● **SUPPLIED RECORDS**:
= = =

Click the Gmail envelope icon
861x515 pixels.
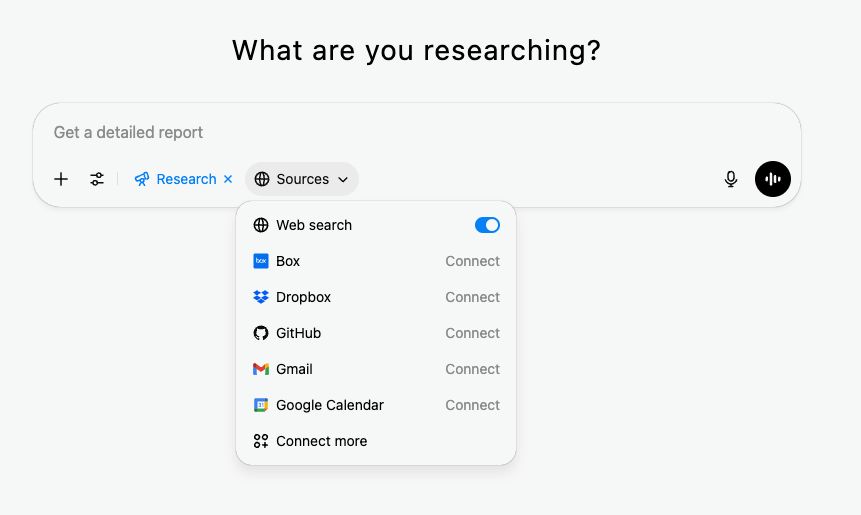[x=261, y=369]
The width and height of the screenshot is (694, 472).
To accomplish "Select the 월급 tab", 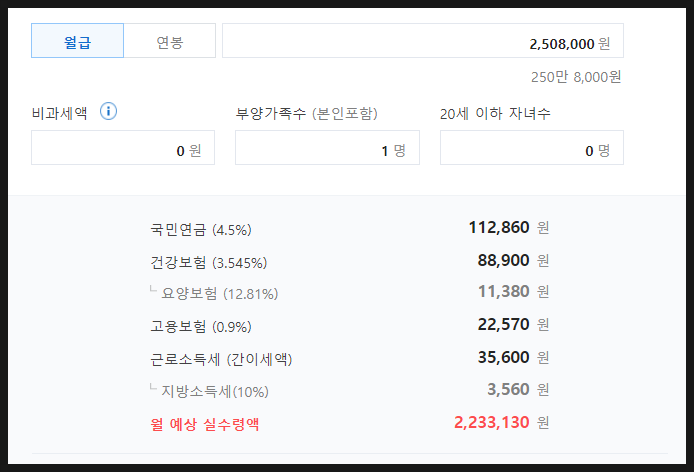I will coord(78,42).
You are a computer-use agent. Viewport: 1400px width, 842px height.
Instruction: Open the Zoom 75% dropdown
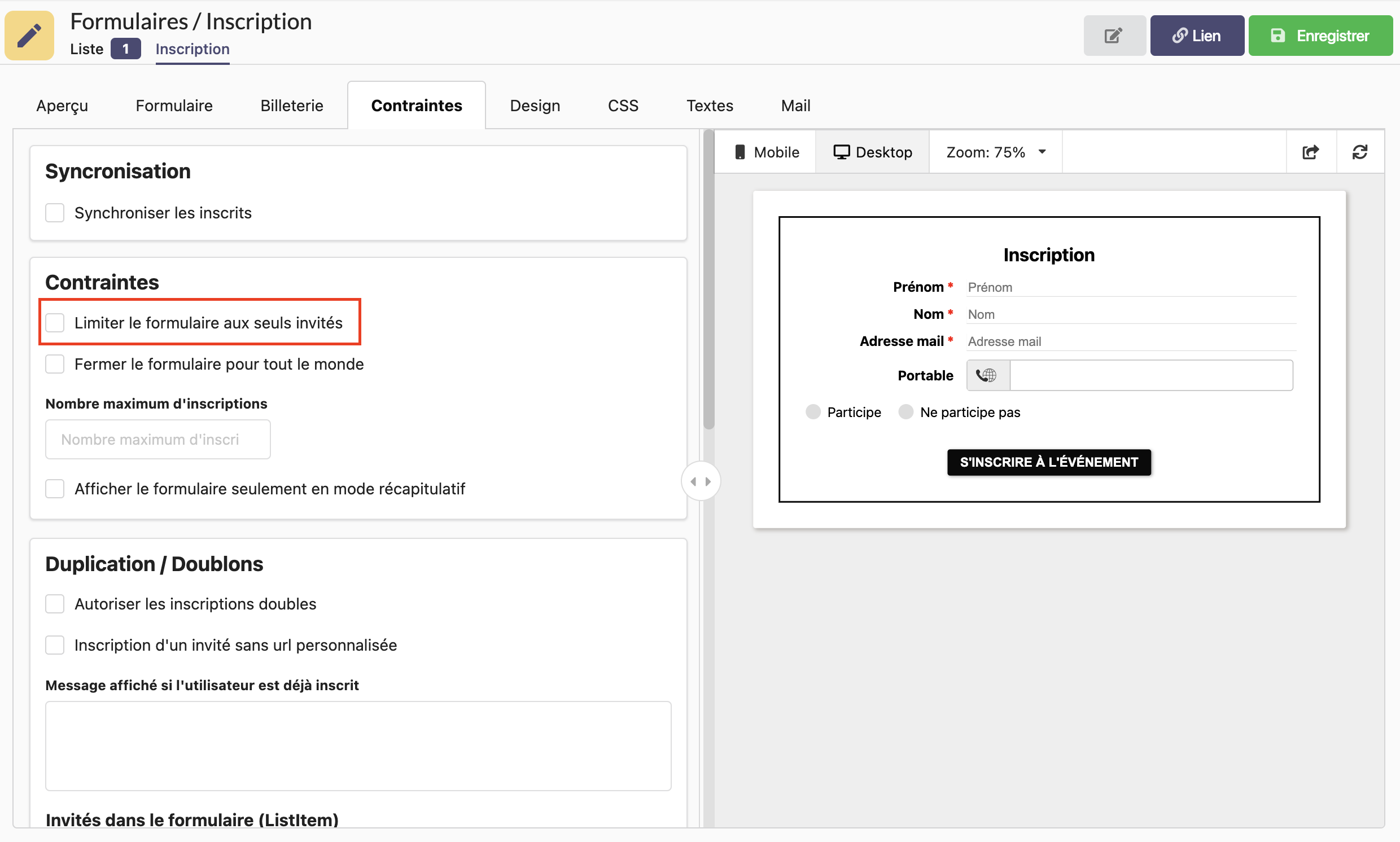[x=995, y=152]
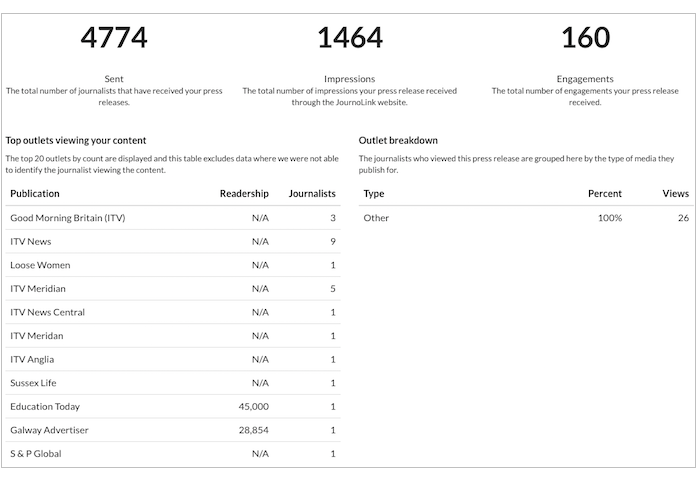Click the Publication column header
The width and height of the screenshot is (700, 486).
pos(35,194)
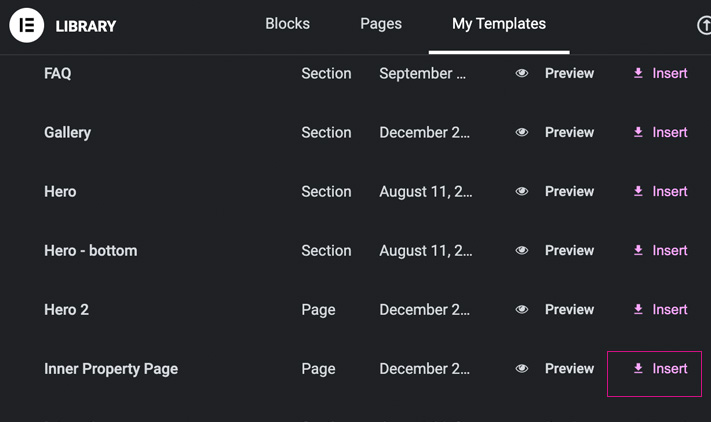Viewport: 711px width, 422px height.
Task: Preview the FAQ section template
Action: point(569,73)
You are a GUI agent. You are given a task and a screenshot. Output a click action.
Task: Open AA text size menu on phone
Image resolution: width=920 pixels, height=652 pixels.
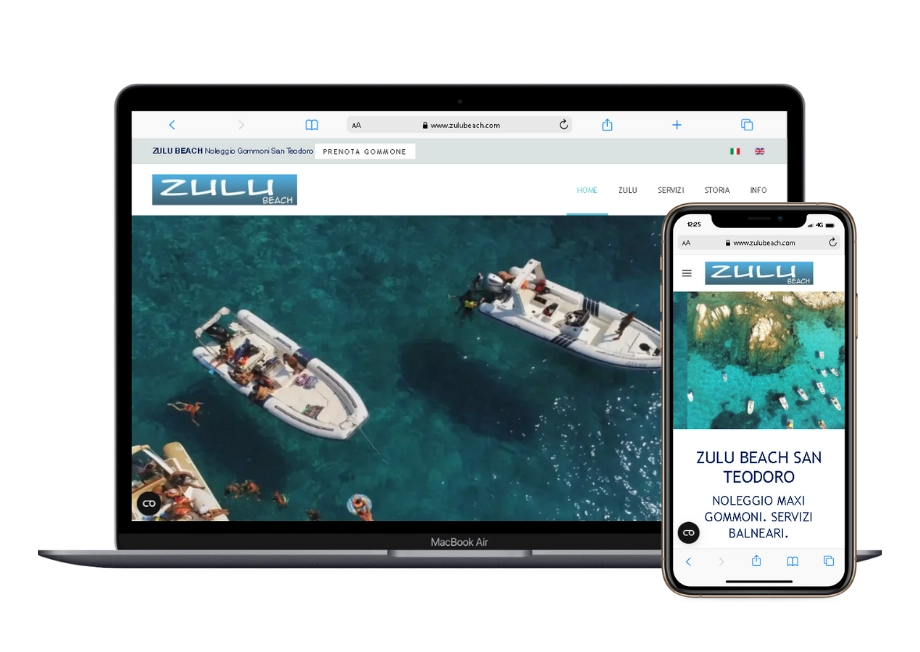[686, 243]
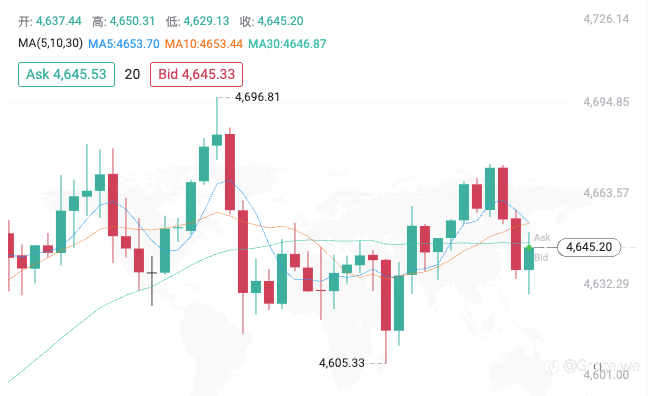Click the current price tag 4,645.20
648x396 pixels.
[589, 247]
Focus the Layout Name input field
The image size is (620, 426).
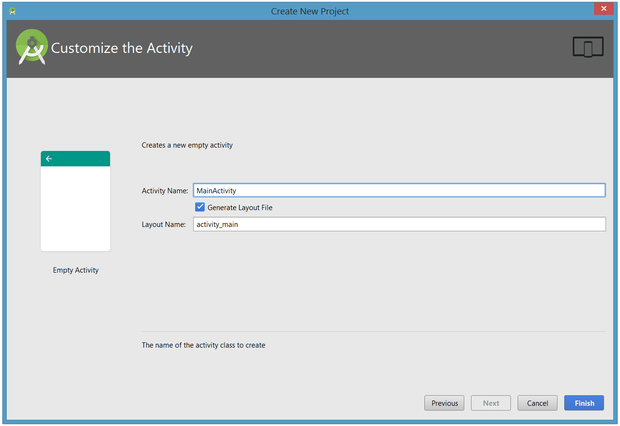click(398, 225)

= = =

● **SHORT PROBLEM**: State how many lines in the records contain the word "size". Give only the number.

● **TASK RESULT**: 2